+++ TEKS BACAAN +++

Sempat Bungkam, Media Korea Utara Kini Ejek Presiden Korea Selatan usai Kisruh Darurat Militer
Kompas dunia | 11 Desember 2024, 11:59 WIBSEOUL, KOMPAS.TV - Media resmi Korea Utara, Rodong Sinmun, mengejek Presiden Korea Selatan Yoon Suk Yeol setelah upaya darurat militer yang ia deklarasikan pekan lalu gagal.
Media tersebut juga menyebut langkah itu sebagai bentuk "kudeta militer" yang mencerminkan era kediktatoran masa lalu.
Dalam artikelnya pada Rabu (11/12/2024), Rodong Sinmun menyebut tindakan Yoon sebagai "aksi putus asa" yang memperlihatkan kelemahan mendasar dalam struktur politik Korea Selatan.
"Dia telah menghunuskan pedang dan pistol kediktatoran fasis terhadap rakyatnya sendiri," tulis media tersebut, dikutip dari BBC.
Media Korea Utara sebelumnya sempat bungkam soal kisruh politik yang terjadi di Korea Selatan. Dilansir Yonhap, hingga Selasa (10/12/2024) pagi, Rodong Sinmun dan kantor berita resmi Korea Utara, Korean Central News Agency (KCNA), tidak mempublikasikan satu pun laporan terkait isu ini.
Baca Juga: Media Korea Utara Bungkam soal Kisruh Darurat Militer di Korea Selatan, Ada Apa?
Padahal, Rodong Sinmun, surat kabar utama yang ditujukan untuk audiens dalam negeri Korea Utara, sebelumnya secara rutin memuat artikel-artikel kritis terhadap pemerintahan Yoon, termasuk liputan mengenai aksi-aksi protes anti-pemerintah di Korea Selatan.
Namun, sejak Kamis (5/12/2024) pekan lalu, publikasi semacam itu sempat terhenti.
Seperti yang diketahui, kisruh politik di Korea Selatan ini berawal dari langkah Presiden Yoon yang mengumumkan darurat militer dalam pidato yang disiarkan televisi pada malam hari 3 Desember lalu.
Deklarasi tersebut, yang disebut Yoon sebagai upaya melindungi Korea Selatan dari ancaman komunis Korea Utara, memicu protes luas dari berbagai kalangan.

+++ DATA TEREKAM +++

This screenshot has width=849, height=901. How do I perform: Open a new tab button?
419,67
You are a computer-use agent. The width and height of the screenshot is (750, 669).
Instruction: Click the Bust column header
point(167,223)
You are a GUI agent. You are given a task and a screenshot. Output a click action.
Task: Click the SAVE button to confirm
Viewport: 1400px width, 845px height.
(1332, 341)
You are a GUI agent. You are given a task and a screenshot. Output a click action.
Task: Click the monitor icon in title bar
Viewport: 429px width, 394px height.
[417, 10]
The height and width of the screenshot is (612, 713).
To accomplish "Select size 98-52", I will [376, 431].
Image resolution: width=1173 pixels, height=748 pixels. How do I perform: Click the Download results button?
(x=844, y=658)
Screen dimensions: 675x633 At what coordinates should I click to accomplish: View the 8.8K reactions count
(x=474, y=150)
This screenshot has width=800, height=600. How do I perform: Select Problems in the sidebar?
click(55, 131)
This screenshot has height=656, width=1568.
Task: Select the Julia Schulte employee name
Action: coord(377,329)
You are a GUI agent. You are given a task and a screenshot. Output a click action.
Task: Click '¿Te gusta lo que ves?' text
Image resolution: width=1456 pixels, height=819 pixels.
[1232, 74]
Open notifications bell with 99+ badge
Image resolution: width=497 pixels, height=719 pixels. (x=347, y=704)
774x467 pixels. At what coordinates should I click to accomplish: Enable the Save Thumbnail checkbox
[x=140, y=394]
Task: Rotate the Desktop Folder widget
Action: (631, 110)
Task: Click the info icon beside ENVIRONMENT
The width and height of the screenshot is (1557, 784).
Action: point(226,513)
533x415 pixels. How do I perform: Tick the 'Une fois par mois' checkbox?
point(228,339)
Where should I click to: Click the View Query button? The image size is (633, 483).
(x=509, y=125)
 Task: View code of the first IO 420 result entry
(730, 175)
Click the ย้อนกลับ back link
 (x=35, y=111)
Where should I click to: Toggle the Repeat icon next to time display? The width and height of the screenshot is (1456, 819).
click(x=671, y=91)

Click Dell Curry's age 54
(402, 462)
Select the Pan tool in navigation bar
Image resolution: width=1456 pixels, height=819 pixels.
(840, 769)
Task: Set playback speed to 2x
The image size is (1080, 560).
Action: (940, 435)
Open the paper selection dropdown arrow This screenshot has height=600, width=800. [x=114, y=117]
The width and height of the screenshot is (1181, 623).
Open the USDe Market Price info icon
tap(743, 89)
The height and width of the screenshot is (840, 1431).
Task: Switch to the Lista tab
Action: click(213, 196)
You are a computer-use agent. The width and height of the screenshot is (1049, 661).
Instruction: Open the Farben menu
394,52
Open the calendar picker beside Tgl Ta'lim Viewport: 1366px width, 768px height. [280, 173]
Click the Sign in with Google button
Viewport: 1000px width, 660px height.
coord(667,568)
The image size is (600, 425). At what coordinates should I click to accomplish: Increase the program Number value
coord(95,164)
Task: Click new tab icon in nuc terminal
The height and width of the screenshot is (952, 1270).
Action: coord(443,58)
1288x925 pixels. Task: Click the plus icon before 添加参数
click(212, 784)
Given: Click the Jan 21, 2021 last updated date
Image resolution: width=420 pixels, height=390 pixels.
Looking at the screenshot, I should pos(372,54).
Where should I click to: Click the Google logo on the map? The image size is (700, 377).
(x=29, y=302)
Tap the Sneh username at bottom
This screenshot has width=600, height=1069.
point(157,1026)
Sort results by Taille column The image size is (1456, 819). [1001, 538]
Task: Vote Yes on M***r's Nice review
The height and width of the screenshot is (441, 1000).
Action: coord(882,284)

+++

TUJUAN TUGAS -
Kembalikan bagian dari artikel tentang media Korea Utara di atas, mulai dari "Dalam artikelnya pada" sampai dengan "Selatan, Ada Apa?", termasuk kedua batas itu, tanpa mengubah satu kata pun.

JAWABAN DI BAWAH -
Dalam artikelnya pada Rabu (11/12/2024), Rodong Sinmun menyebut tindakan Yoon sebagai "aksi putus asa" yang memperlihatkan kelemahan mendasar dalam struktur politik Korea Selatan.
"Dia telah menghunuskan pedang dan pistol kediktatoran fasis terhadap rakyatnya sendiri," tulis media tersebut, dikutip dari BBC.
Media Korea Utara sebelumnya sempat bungkam soal kisruh politik yang terjadi di Korea Selatan. Dilansir Yonhap, hingga Selasa (10/12/2024) pagi, Rodong Sinmun dan kantor berita resmi Korea Utara, Korean Central News Agency (KCNA), tidak mempublikasikan satu pun laporan terkait isu ini.
Baca Juga: Media Korea Utara Bungkam soal Kisruh Darurat Militer di Korea Selatan, Ada Apa?